Dans ce contexte, nous avons entendu débattre de la mise en place de structures pour ces migrants par les collectivités locales. Ces dernières appellent ces bâtiment «centre d’accueil» et non pas de rétention, mais tout dépend de ce qui y sera mis. Si c’est un centre ouvert qui assure protection, accès aux soins et hébergement décent aux migrants, c’est louable. En revanche, je n’ai encore aucune idée du contenu de ce projet, ni de son cahier des charges.

Je rappelle que le Maroc a un mémorandum de rapatriement des enfants qui, normalement, doit se faire selon les principes de protection internationale de l’enfants, à savoir un retour concerté et volontaire avec une garantie de solutions durables pour chaque cas. Dans ce cadre, il y a eu depuis des années une coopération avec l’Entraide nationale pour créer des structures d’accueil, qui n’ont pas vu le jour.

Cette protection pourra-t-elle être assurée efficacement, au moment où l’externalisation des frontières européennes en Afrique suit son cours ?

Il faut voir ce que l’on entend par l’externalisation des frontières. Si c’est pour assurer la sécurité, c’est l’approche répressive qui va primer. Le cœur du débat pose surtout la question des refoulements qui se font de plus en plus aux portes de l’Europe et parmi les ressortissants expulsés, il y a des mineurs et des adultes tout âge confondu. Je pense que la position du Maroc sera cependant maintenue, car créer des centres de rétention pour les migrants est une folie furieuse.

Nous avons adopté une politique migratoire basée sur les droits de l’Homme. Mettre en place de telle structure est antinomique avec la démarche officielle et avec les mécanismes internationaux. Il est hors de question que le Maroc devienne un centre de rétention qui accueille tous les migrants dont l’Europe ne veut pas. En tant que militants des droits des enfants, nous allons veiller à ce que cela ne se produise pas à travers un plaidoyer, d’autant plus que le Pacte de Marrakech le stipule bien.
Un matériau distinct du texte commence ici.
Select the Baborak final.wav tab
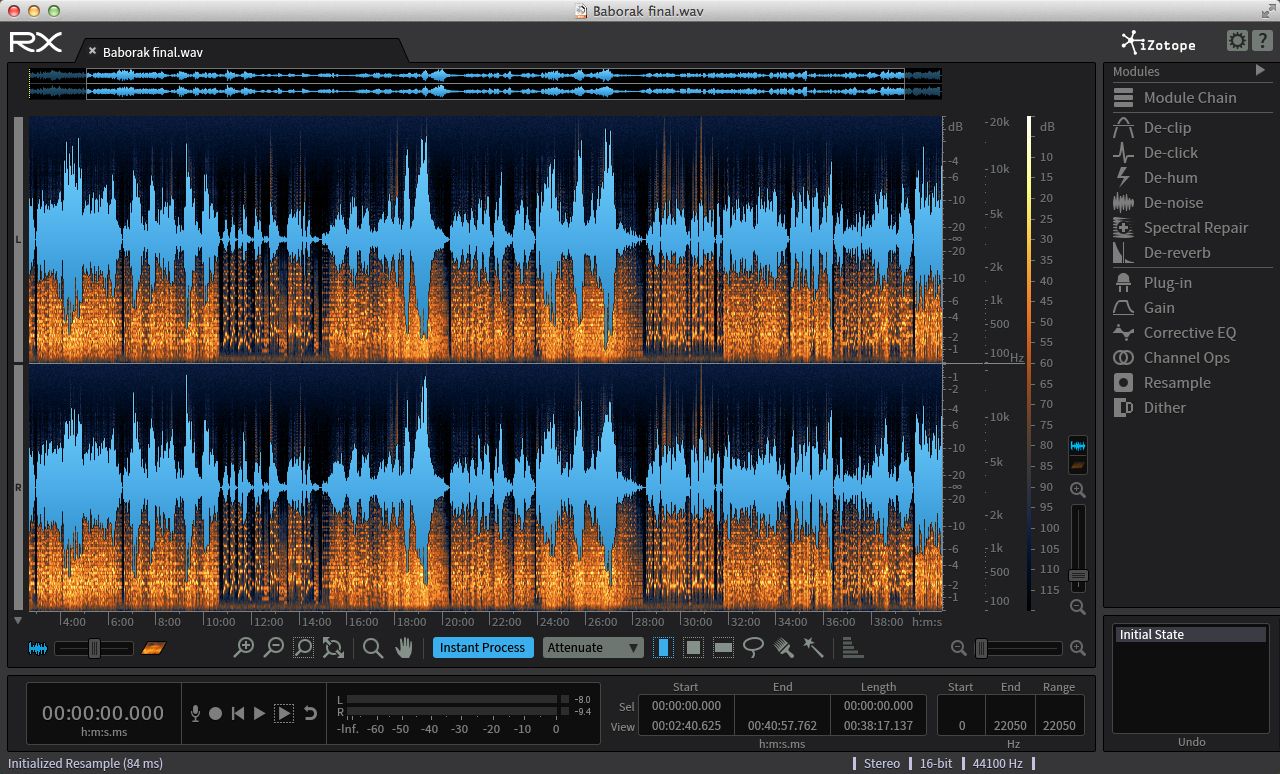The height and width of the screenshot is (774, 1280). click(x=153, y=52)
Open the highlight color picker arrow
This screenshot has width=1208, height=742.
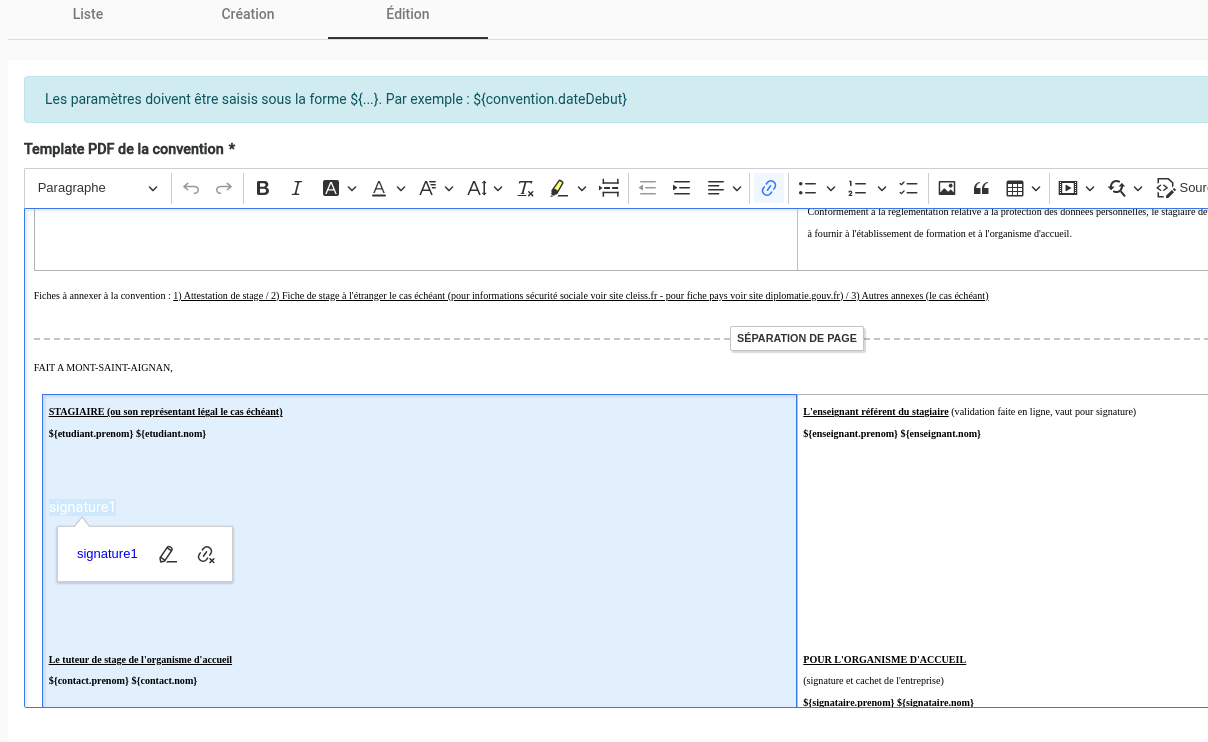pos(581,188)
Si le Maroc agit en contradiction avec ces principes, ce sera complètement schizophrène : une circulaire pour que les enfants migrants soient scolarisés est publiée, nous nous battons pour que les familles soient protégées, deux campagnes de régularisation ont été lancées, nous avons des enfants qu’on accueille au niveau des associations, avec la collaboration de la justice. Donc, cela est incohérent et inadmissible de créer des centres qui serviront à la rétention. Ce n’est rendre service ni aux enfants ni aux migrants.

Comment peut-on mettre en place des mécanismes de protection mobiles pour garantir les droits des enfants migrants en errance dans ce contexte ?
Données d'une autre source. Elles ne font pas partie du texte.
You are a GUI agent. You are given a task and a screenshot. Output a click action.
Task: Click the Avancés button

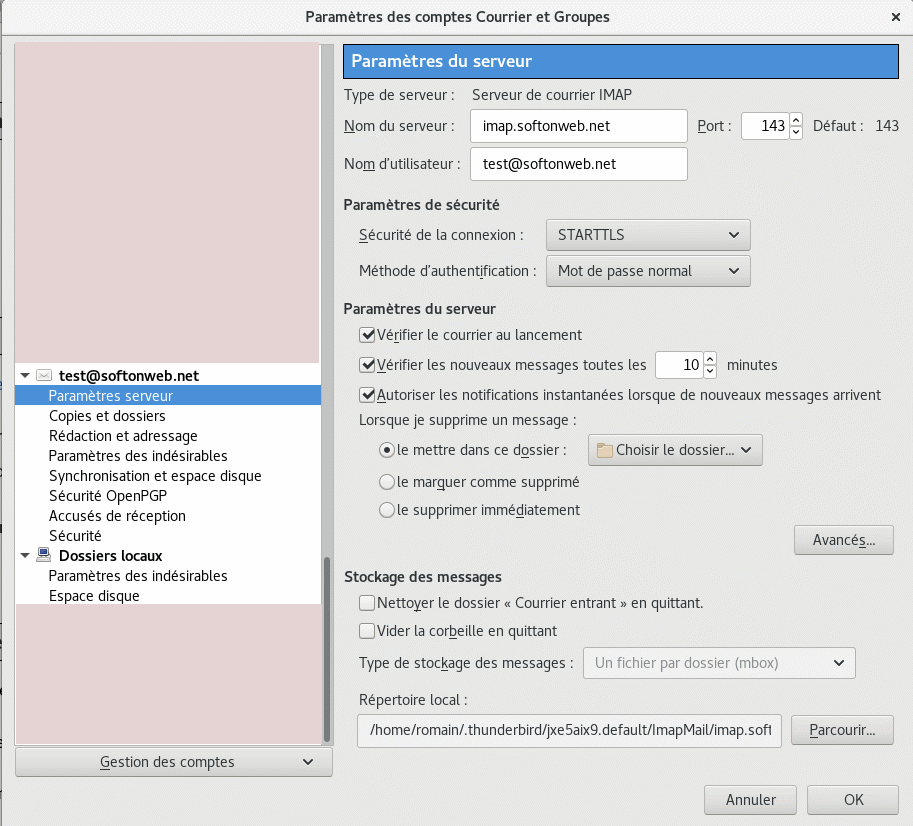(843, 540)
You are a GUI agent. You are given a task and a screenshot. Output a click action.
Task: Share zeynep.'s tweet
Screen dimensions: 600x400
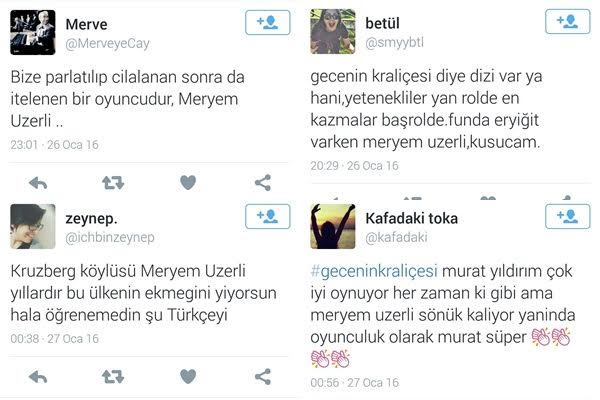tap(263, 377)
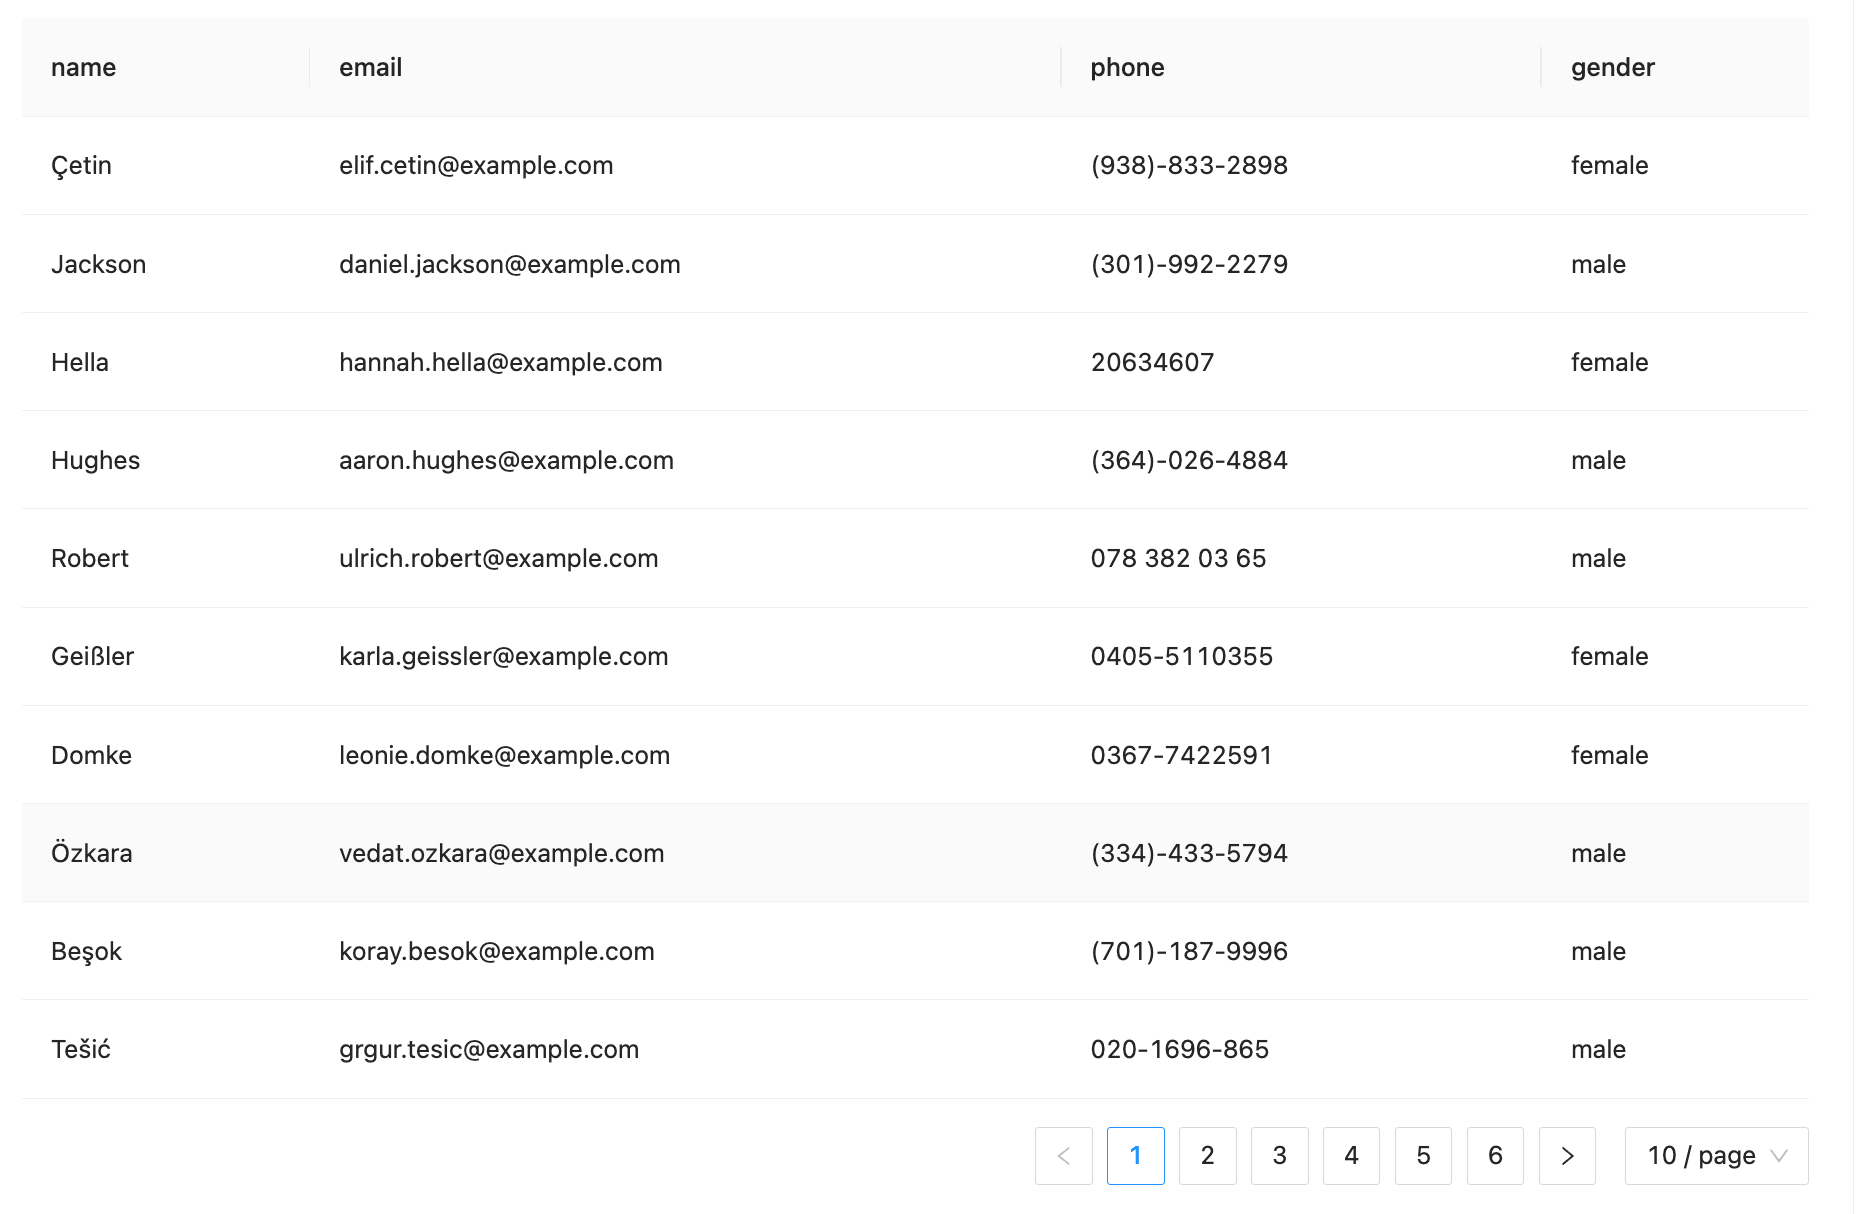Click koray.besok@example.com email cell
1862x1214 pixels.
pyautogui.click(x=496, y=951)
Pendant mon mandat de rapporteuse des Nations unies pour les droits des enfants, de 2008 à 2014, nous avons fait une étude sur les mécanismes de protection transnationaux des enfants en situation de mobilité, avec huit ONG et agences internationales de migration. Toute la problématique est dans la manière avec laquelle il faudra créer une coopération internationale dans ce sens, comme repris aujourd’hui dans le Pacte. Nous avons identifié à l’Afrique de l’Ouest tout un circuit analysé pour comprendre ce qui se fait. Le challenge de créer un mécanisme de protection se voulant transnational est qu’il y ait une collaboration réelle qui n’implique pas uniquement les autorités chargées de la gestion des migrations, mais également une assistance sociale, une synergie des ONG, des polices et des justices et une coopération des représentations consulaires. Le processus pour mettre en œuvre un tel projet reste long.

Dans le cadre de la CEDEAO, des procédures de prise en charge et de protection des enfants ont été mises en place avec tout un réseau régional. Nous réfléchissons aujourd’hui aux possibilités que peut avoir le Maroc pour créer un lien avec ce réseau-là. Il en existe de manière informelle, mais ce qui reste dur est la traçabilité des familles dans les zones en conflit et il faut donc créer un système d’information efficace.

Si nous arrivons à suivre l’itinéraire de ces enfants et à les informer sur leurs droits et sur les points de protection présents sur leur parcours, ce sera la meilleure des choses. Mais cela demande en revanche de grand moyens humains et matériels et ne pourra se faire du jour au lendemain.